▸ **PROBLEM DETAILS**: Up to and including the line that contains "This screenshot has height=485, width=896.", return every line from the start of the data, unchanged.

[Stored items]
──────────────────────────────
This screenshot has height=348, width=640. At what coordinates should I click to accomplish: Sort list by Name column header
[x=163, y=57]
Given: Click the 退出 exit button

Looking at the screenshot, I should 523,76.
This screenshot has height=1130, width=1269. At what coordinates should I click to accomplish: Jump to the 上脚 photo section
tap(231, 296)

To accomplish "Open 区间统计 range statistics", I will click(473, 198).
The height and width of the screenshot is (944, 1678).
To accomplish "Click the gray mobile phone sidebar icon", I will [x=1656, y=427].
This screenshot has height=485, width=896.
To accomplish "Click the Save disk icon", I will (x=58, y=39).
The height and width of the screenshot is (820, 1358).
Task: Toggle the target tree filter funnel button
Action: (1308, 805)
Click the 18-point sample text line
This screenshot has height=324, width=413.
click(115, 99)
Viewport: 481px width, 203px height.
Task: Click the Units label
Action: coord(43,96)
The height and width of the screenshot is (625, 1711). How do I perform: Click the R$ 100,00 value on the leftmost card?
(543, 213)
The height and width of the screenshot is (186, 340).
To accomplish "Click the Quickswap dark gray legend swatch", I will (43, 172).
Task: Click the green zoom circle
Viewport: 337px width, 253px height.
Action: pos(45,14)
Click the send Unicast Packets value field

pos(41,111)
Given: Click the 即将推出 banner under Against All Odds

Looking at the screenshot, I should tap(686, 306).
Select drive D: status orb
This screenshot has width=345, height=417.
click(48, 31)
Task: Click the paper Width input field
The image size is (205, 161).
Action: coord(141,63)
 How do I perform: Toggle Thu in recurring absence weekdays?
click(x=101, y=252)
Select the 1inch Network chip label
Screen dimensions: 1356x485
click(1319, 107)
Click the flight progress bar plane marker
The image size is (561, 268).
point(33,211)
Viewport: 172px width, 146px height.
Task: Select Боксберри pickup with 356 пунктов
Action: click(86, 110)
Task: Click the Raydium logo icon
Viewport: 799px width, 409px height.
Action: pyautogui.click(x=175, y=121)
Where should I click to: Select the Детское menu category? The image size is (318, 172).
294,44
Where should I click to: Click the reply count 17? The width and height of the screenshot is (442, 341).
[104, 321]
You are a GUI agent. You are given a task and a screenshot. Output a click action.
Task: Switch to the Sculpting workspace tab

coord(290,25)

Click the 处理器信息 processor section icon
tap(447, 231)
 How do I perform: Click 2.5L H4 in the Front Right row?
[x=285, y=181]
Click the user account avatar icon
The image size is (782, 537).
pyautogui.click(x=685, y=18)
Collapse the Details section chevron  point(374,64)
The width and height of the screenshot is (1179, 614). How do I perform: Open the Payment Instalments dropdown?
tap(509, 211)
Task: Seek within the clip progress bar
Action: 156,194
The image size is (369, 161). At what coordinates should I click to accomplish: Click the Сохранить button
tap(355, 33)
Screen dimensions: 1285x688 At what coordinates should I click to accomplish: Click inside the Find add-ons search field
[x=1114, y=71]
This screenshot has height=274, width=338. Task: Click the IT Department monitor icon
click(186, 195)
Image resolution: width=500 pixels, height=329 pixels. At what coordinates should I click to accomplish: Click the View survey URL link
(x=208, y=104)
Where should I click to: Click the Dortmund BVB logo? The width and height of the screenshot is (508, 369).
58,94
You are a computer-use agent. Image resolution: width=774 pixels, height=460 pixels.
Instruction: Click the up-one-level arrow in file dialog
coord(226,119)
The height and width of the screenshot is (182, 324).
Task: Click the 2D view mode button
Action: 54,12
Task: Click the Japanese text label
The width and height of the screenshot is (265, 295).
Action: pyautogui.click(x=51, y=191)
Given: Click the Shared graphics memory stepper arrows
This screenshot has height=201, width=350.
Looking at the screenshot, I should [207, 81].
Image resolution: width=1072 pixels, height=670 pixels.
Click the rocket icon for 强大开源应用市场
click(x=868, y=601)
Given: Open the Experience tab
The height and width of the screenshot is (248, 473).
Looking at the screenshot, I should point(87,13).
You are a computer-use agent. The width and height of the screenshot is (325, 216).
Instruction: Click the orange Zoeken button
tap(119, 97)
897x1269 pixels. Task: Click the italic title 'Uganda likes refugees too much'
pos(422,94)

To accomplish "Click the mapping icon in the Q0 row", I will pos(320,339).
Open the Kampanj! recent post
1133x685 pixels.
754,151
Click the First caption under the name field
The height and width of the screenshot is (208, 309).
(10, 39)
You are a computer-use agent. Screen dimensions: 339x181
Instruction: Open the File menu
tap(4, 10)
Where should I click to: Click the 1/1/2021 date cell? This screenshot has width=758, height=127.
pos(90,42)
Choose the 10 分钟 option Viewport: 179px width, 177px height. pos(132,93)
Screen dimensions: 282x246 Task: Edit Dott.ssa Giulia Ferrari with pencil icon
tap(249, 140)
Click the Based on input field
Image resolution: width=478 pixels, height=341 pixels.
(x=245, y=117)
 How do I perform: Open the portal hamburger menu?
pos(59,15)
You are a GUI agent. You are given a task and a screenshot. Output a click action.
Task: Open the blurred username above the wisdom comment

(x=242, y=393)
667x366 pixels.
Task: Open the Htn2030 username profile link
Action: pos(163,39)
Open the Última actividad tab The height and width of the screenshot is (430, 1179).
──────────────────────────────
▸ **RESULT BELOW**:
This screenshot has height=348, width=640. At what coordinates should I click to accomplish: Sort list by Name column header
[x=163, y=57]
Given: Click the 退出 exit button

Looking at the screenshot, I should 523,76.
This screenshot has height=1130, width=1269. At what coordinates should I click to accomplish: Jump to the 上脚 photo section
tap(231, 296)

To accomplish "Open 区间统计 range statistics", I will click(473, 198).
The height and width of the screenshot is (944, 1678).
To accomplish "Click the gray mobile phone sidebar icon", I will [x=1656, y=427].
This screenshot has height=485, width=896.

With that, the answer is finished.